== WHAT THE TASK REQUIRES ==
Restate every line of the data word for word, except for the images.

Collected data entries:
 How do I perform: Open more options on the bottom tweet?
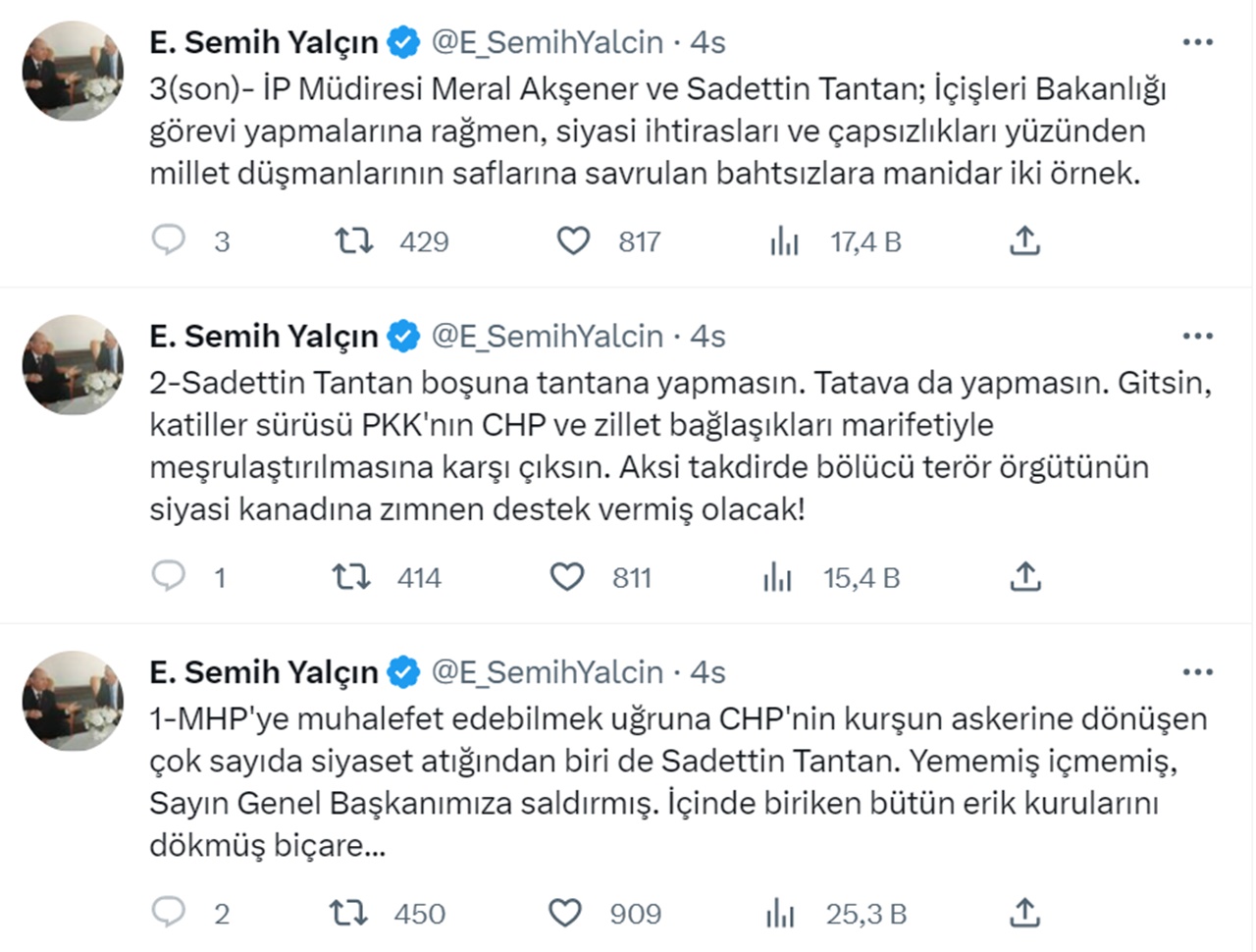tap(1197, 671)
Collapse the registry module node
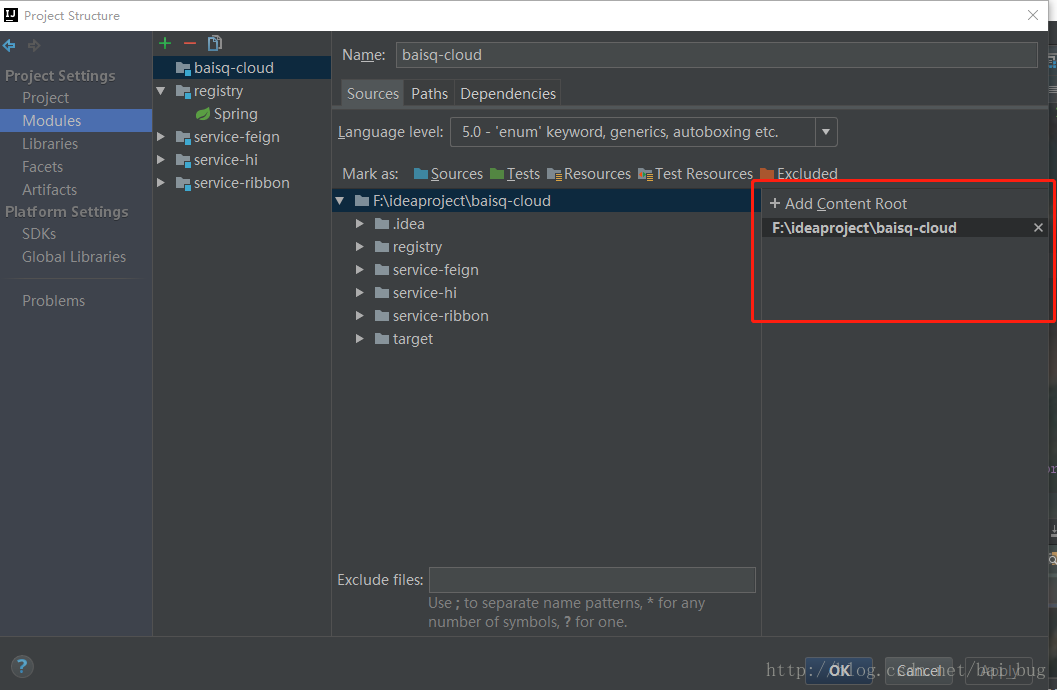This screenshot has height=690, width=1057. click(161, 91)
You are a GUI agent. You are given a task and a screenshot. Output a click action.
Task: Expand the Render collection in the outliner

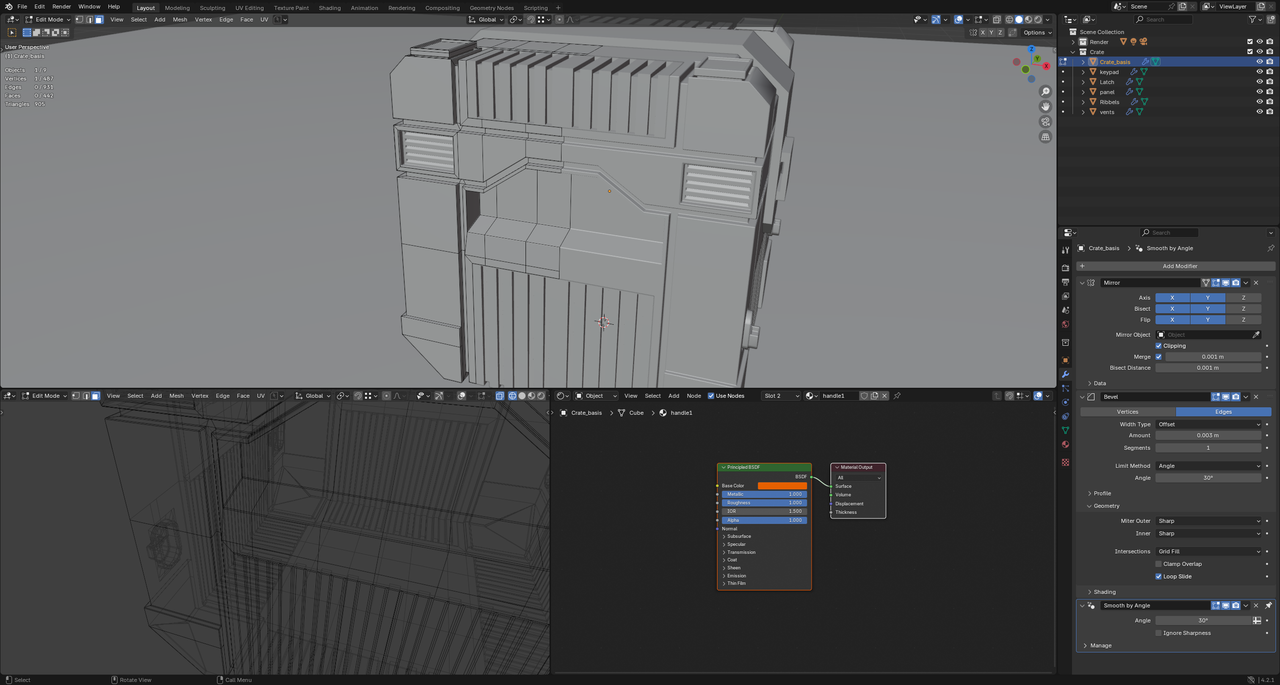(x=1073, y=42)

== ANSWER SPACE ==
 How do I perform: Open more options on the bottom tweet?
tap(1197, 671)
Collapse the registry module node
This screenshot has height=690, width=1057. click(161, 91)
You are a GUI agent. You are given a task and a screenshot. Output a click action.
Task: Expand the Render collection in the outliner

(x=1073, y=42)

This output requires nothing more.